Rolls-Royce Black Badge Cullinan by Cyril Kongo revealed

Rolls-Royce Black Badge Cullinan by Cyril Kongo revealed

Rolls-Royce reveals five Black Badge Cullinan Private Commissions by Cyril Kongo, each with hand-painted Kongoverse artwork, gradient coachlines and bespoke interiors.

16/05/2026

Rolls-Royce has turned the Black Badge Cullinan into a rolling art commission.

The Rolls-Royce Black Badge Cullinan by Cyril Kongo is a collection of five private commissions, each featuring hand-painted interior surfaces by the French-Vietnamese contemporary artist. The cars were curated through Rolls-Royce Private Offices in New York, Seoul and Goodwood, and all five have already been allocated to collectors.

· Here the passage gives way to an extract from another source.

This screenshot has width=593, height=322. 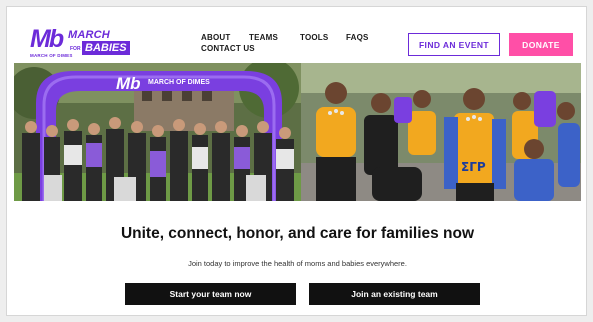 I want to click on arch-logo: Mb, so click(x=128, y=84).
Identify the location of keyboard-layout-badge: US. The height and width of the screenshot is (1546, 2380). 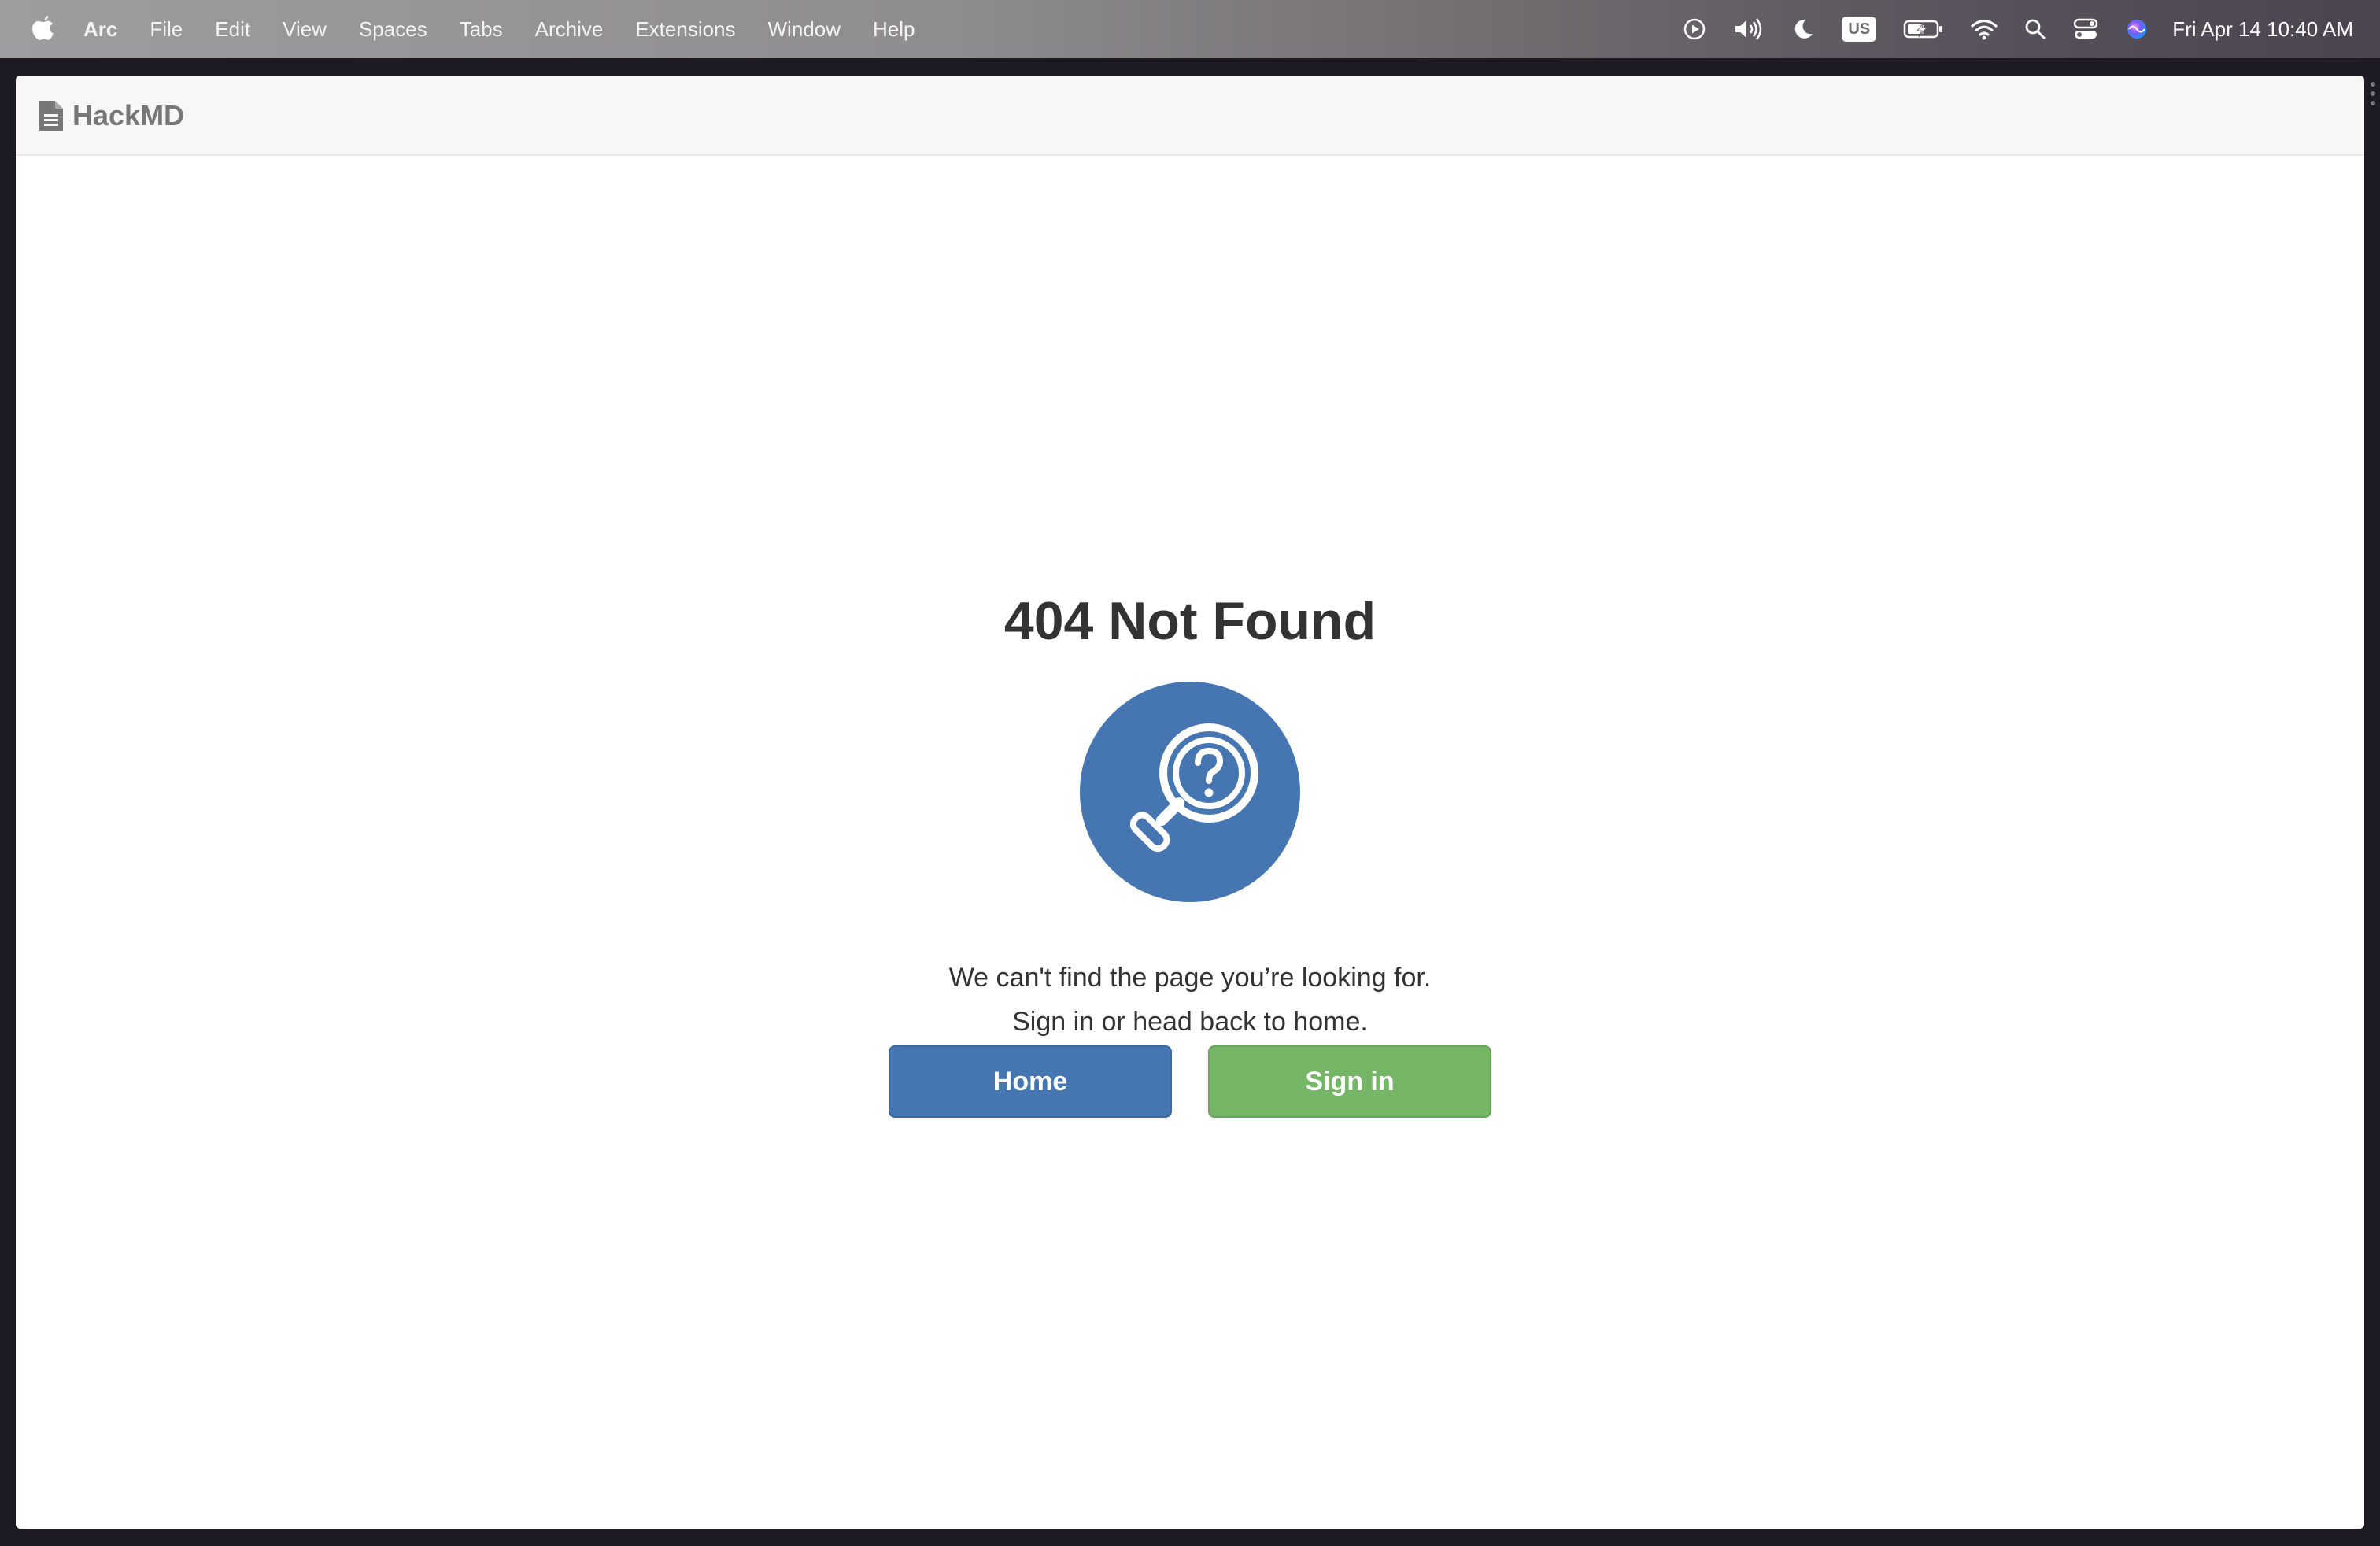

The exterior whispers. The interior explodes.

Each car is finished in Blue Crystal Over Black, with a deep black paint infused with blue particles that shift in sunlight. The biggest exterior signature is Rolls-Royce’s first-ever Gradient Coachline, fading from Phoenix Red to Forge Yellow on one side and Mandarin to Turchese on the other, with Kongo’s tag integrated into the motif. Behind the 23-inch Black Badge wheels, each brake caliper is finished in a different matching colour.

Inside, the cabin becomes the Kongoverse: Kongo’s visual universe of colour, symbols, imagined planets, formulas and abstract energy. The interior is divided into four colour zones, with Phoenix Red for the driver, Turchese for the front passenger, and Forge Yellow plus Mandarin across the rear. Those colours run through the stitching, piping, seat inserts, RR monograms and lambswool carpets.

A Starlight Headliner turned into installation art

Normally, it is one of Rolls-Royce’s most recognisable luxury features. Here, it becomes a hand-painted celestial artwork with 1,344 fibre-optic stars, imagined planets, constellations and references to quantum physics. Rolls-Royce prepared more than 70 paint colours for Kongo, who used sponges, airbrushes and brushes to create the compositions. Each star was then counted, marked and individually placed with the Rolls-Royce artisans.

Each car also features eight Shooting Stars and, for the first time on a Rolls-Royce, a final star that stretches the full length of the ceiling. At this level, luxury is no longer about leather being soft or wood being polished. Everyone expects that. The real game is whether the object can feel genuinely personal.

Rolls-Royce Black Badge Cullinan by Cyril Kongo revealed

The woodset becomes one continuous artwork

Kongo also hand-painted the woodset, including the fascia, centre console, rear console, picnic tables and the waterfall between the rear seats. Rolls-Royce prepared 19 veneered pieces in black before Kongo painted directly onto them, after which artisans sealed the artwork under ten layers of lacquer, then sanded and polished each surface.

And it matters because it moves the car beyond normal personalisation. Most luxury commissions let the client choose colours, materials and stitching. This feels closer to having an artist paint the inside of your private lounge while Rolls-Royce turns that artwork into something durable enough to live inside a car.

Why Cyril Kongo makes sense here

Cyril Kongo came from the Parisian street-art scene of the late 1980s and built a career bringing graffiti into contemporary art, design and luxury collaborations. Wallpaper describes his language as moving from calligraphic abstraction to cultural memory, with the artist comparing painting to jazz: movement, rhythm and connection.

The key is that Rolls-Royce did not simply invite Kongo to decorate a finished car. He was embedded into the Bespoke Collective at Goodwood, with dedicated working space and direct collaboration with the craftspeople.

AutoNext Take

This could have gone terribly wrong. A graffiti-inspired Rolls-Royce sounds like an easy way to create something vulgar. Too many colours, too much self-expression, too much “look at me” energy. But the balance seems surprisingly strong.

The Black Badge Cullinan by Cyril Kongo is not subtle inside, but it is sophisticated in concept. It understands that true bespoke is no longer about choosing from a list. It is about co-creation, narrative and the feeling that nobody else could own the same thing.